Look below for the line that has "Click the 包 package badge". Set down the lines from there through the line that has "Toggle the revision preview eye icon", exactly as written.

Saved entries
*-*-*
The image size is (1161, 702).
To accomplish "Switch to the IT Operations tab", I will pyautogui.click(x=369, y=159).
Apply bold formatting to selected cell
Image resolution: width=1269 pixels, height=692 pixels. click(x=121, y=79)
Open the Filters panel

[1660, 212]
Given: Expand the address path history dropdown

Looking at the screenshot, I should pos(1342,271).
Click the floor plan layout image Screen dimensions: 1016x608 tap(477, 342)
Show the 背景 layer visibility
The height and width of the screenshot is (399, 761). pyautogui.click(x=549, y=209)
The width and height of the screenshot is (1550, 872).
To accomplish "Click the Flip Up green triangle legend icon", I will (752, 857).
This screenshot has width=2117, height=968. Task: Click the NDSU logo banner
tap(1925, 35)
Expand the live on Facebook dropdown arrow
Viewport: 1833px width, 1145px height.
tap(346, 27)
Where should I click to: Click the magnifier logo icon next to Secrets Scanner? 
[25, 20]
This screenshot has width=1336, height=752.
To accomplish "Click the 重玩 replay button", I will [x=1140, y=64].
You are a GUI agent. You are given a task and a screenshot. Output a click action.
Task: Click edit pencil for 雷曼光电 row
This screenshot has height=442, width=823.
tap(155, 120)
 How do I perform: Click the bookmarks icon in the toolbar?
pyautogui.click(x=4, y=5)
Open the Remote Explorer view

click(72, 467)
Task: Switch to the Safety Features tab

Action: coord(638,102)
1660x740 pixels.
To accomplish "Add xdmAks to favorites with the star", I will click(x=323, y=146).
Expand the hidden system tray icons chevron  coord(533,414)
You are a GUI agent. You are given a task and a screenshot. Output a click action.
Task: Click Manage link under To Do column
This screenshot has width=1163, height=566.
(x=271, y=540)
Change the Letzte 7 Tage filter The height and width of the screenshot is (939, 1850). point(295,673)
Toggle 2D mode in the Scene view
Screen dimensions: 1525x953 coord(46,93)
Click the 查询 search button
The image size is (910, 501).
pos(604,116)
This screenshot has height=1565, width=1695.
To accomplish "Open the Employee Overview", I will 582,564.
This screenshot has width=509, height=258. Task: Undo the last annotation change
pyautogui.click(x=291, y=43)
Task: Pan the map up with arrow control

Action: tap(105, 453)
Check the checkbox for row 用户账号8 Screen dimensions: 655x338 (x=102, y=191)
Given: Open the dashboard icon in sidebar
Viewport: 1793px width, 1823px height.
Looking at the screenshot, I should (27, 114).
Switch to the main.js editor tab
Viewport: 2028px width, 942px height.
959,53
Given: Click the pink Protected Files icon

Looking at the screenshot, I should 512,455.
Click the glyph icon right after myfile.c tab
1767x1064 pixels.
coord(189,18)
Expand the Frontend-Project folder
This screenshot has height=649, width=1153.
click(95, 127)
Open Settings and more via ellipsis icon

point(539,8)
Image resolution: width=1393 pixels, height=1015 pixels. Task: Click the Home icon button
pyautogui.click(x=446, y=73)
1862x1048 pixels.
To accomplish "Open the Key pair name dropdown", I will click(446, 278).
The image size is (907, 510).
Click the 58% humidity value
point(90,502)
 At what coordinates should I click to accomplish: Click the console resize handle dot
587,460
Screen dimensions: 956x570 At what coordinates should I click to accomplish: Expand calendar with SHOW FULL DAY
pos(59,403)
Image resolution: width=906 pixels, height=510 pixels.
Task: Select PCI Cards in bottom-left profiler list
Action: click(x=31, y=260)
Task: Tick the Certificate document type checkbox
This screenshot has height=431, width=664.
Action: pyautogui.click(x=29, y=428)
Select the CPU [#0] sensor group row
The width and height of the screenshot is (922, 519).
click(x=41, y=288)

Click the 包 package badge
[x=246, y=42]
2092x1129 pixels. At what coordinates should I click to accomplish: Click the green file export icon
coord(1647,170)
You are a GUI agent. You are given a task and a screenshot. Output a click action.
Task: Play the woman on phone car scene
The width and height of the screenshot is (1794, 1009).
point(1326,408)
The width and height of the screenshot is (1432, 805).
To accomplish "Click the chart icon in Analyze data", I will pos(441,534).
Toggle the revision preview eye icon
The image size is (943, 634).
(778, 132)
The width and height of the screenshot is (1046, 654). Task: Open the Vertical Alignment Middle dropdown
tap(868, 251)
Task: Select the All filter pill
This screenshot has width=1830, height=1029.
*-*-*
= EXERCISE ANSWER =
Click the 包 package badge
[x=246, y=42]
2092x1129 pixels. At what coordinates should I click to accomplish: Click the green file export icon
coord(1647,170)
You are a GUI agent. You are given a task and a screenshot. Output a click action.
Task: Play the woman on phone car scene
The width and height of the screenshot is (1794, 1009).
point(1326,408)
The width and height of the screenshot is (1432, 805).
To accomplish "Click the chart icon in Analyze data", I will pos(441,534).
Toggle the revision preview eye icon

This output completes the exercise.